Abstract

We have previously characterized a protein from Arabidopsis thaliana, called CA-1, that bound to a specific region of the Lhcb1*3 promoter. This binding activity was of interest because the sequence to which it bound is included in a portion of the promoter that is sufficient for phytochrome regulation and because the activity was absent in photomorphogenic mutant det1 seedlings (L. Sun, R.A. Doxsee, E. Harel, E.M. Tobin [1993] Plant Cell 5: 109-121). We have now directly tested whether the nucleotide sequence to which CA-1 binds is required for regulation of the transcription of this gene by phytochrome.
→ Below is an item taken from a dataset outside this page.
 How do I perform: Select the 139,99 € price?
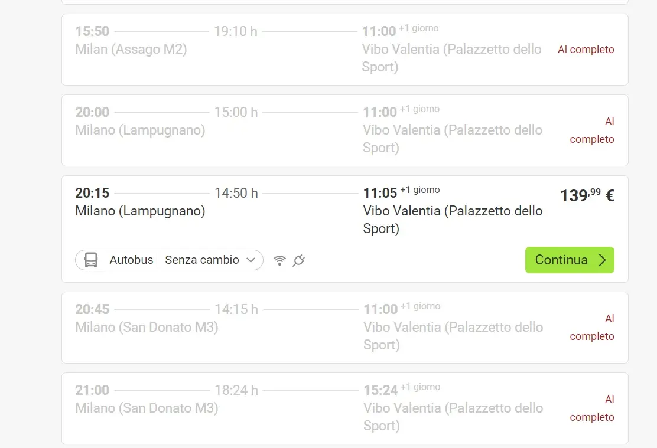click(587, 195)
A mutation that abolished CA-1 binding in vitro was introduced into a 1.15-kb segment of the Lhcb1*3 promoter, and both the wild-type and mutant promoter fragments were fused to a uidA reporter gene and used to stably transform A. thaliana. Ten different homozygous lines were examined for phytochrome responsiveness for each of the two constructs by assaying beta-glucuronidase activity. The wild-type construct showed normal phytochrome responsiveness. The mutant construct showed no phytochrome response, and the overall level of beta-glucuronidase activity in etiolated seedlings was decreased by about 2 orders of magnitude. We did not detect a response to a B photoreceptor other than phytochrome itself for either the wild-type or mutant construct. We conclude that information essential for both a high level of expression and phytochrome responsiveness is contained in a 27-bp region to which the CA-1 activity binds.